** DOCUMENT SEGMENT follows **

The Warhawks have three underclassmen jostling for the top spot in the backfield, though it seems like sophomore Jyruss Edwards (375 yards, 4 scores) will have the honor of being U.L.M.’s lead back. He made four starts last fall, alternating time with the since-graduated Frank Goodin, but did well enough – third in rushing, first in yards per carry – to make him a player to watch with increased touches. Fellow sophomore Centarius Donald is in line to be the top reserve, but I’ll be keeping an eye out for former Arkansas transfer Mitchell Bailey, who should be the Warhawks’ big back in certain packages.
U.L.M. returns 194 of the 195 passes caught by wide receivers in 2010, so look for the passing game to continue to progress: Browning plus an experience receiver corps should keep Sun Belt defenses on their toes, perhaps opening up lanes for the running game. Browning’s favorite target, as was the case a year ago, will be senior Luther Ambrose; he led the Warhawks in receptions (65), yards (752) and scores (6). Sophomore Tavarese Maye (43 grabs for 505 yards) and Anthony McCall (33 for 479) are right behind Ambrose, with McCall, a senior, one of the more experienced players on the team. Junior Brett Leonard (33 catches) rounds out the starting lineup: it’s a game-tested group, and one that gives Browning much to work with.
I worry that the defensive line lacks the type of bulk needed to propel U.L.M.’s run defense where it needs to be in order to take this team seriously: the Warhawks need to do better than they did a year ago, when they allowed nearly 4.5 yards per carry and 23 scores on the ground. U.L.M. runs a 3-3-5, which does accentuate some of the speed along the back seven but makes stopping the run a chore, so a lineman like nose guard Kentarius Caldwell, a 254-pound sophomore, needs to do his best to occupy blockers and stand up at the point of attack. Caldwell’s a converted end, as you’d expect at that size, and his backup, converted tight end Emanuel Jefferies, has four games of starting experience but doesn’t look like the answer at this key position.
It’s a good thing U.L.M. has a pair of solid ends. The pairing of Ken Dorsey and Troy Evans might be the Sun Belt’s best, in fact, as both are very much in the mix for all-conference honors. Dorsey was there a year ago, when he posted 13 tackles for loss and 5 sacks; Evans has that type of potential, as he illustrated during a strong 2008 season, but lost much of last season due to injury.

** End of DOCUMENT SEGMENT **

_LIST OF TASKS_:
a) According to the Warhawks preview, who led the team in receptions, yards and scores?
b) Please update everything in the Warhawks preview from "The Warhawks have" down to "in certain packages.", swapping "big back" for "power back".
c) Go on with the Warhawks preview, picking up after its final sentence.
The listing that comes next has no role in any of this work.

** COLLECTED MATERIAL follows **

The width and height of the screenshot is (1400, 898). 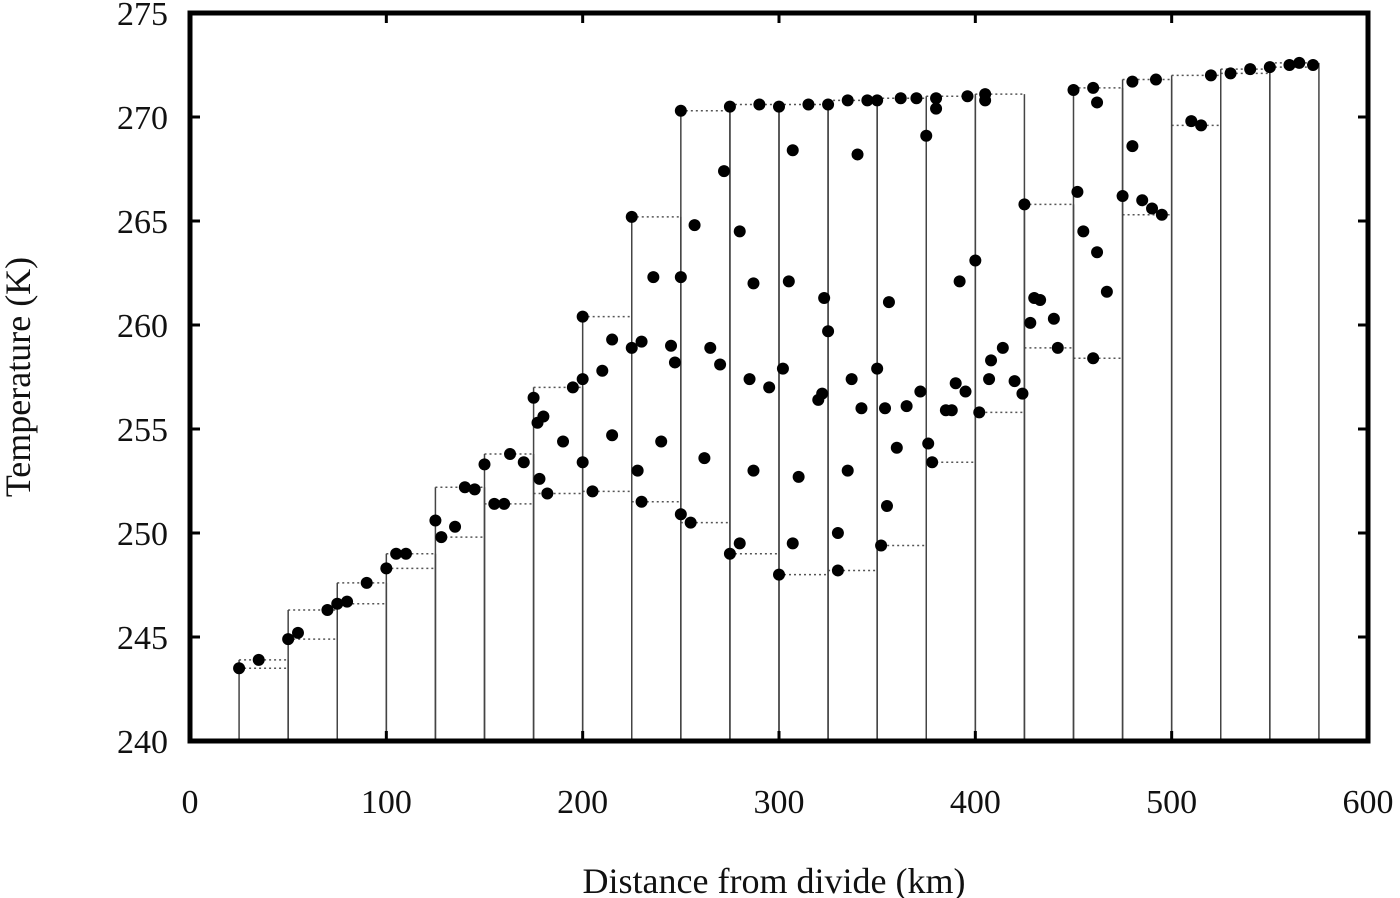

** End of COLLECTED MATERIAL **

_RESPONSES BY TASK_:
a) Senior Luther Ambrose led the Warhawks in all three.

b)
The Warhawks have three underclassmen jostling for the top spot in the backfield, though it seems like sophomore Jyruss Edwards (375 yards, 4 scores) will have the honor of being U.L.M.’s lead back. He made four starts last fall, alternating time with the since-graduated Frank Goodin, but did well enough – third in rushing, first in yards per carry – to make him a player to watch with increased touches. Fellow sophomore Centarius Donald is in line to be the top reserve, but I’ll be keeping an eye out for former Arkansas transfer Mitchell Bailey, who should be the Warhawks’ power back in certain packages.

c)
Two leading tacklers are back at linebacker. Jason Edwards led the Warhawks with 75 stops (6.5 for loss, 2 sacks), with all-Sun Belt pick Cameron Blakes coming in second with 74 tackles (11.0 for loss, a team-best 6 sacks). So that pair will lead the way, with fifth-year senior Lincston Jones a slight surprise as the third starter as U.L.M. entered the summer. Jones has primarily made an impact on special teams thus far in his career.
The defense’s weakness, in my mind, is along the interior of the defensive line. Coming in second is the situation at cornerback, barring a nice improvement from two young defensive backs. The first is sophomore Otis Peterson, a converted receiver who was thrown into the fire early in 2010 and went on to make nine starts. He’ll be joined by another sophomore, Vincent Eddie, who steps into the starting role left vacant when would-be junior Robert Nelson was dismissed from the team. Peterson will be U.L.M.’s top cornerback, drawing the toughest assignments, and I’m not sure if he’s ready to take on such a daunting task.
All three starting safeties return in U.L.M.’s five-defensive back alignment. The best of the bunch is senior Darius Prelow, who can play several spots in the secondary but will be situated primarily at the Hawk position, the requite hybrid spot in this sort of system. A 25-game starter, Prelow earned all-Sun Belt honors last fall after making 74 tackles and a pair of interceptions. Former cornerback Nate Brown trumps Prelow’s experience with 26 career starts, making him the most experienced face on the defense. Joining this pair is Isaiah Newsome, a converted running back who started the final six games of 2010.
Position battle(s) to watch
Offensive line I’m not exactly enamored with the offensive line. One caveat: the front didn’t really lock down a starting five until the start of Sun Belt play, which probably set back the group’s development in the early going. Nevertheless, the line was below average in protecting the quarterback, allowing 32 sacks, and never got into a rhythm in the running game, two areas where U.L.M. must improve it we’re to take this team seriously as a Sun Belt and bowl contender. As is the case throughout the offense, all five starters return from a season ago. Patrick Dvoracek and Anthony Montgomery will bookend the line at left and right tackle, respectively; Dvoracek, a former Utah State transfer, needs to remain healthy. Ryan McCaull moved around a bit last fall – he played left tackle for Dvoracek for much of October – but ended 2010 at center, where he’ll play this fall. The guards are Justin Roberts and Jonathan Gill, with the latter the lone lineman to start every game last fall. There is some experience along the second line, but U.L.M. will go to the mat with this starting five, so we need to see some improvement in the areas listed above: pass protection and the running game. Getting something going on the ground is particularly vital, as the Warhawks do not want to become one-dimensional.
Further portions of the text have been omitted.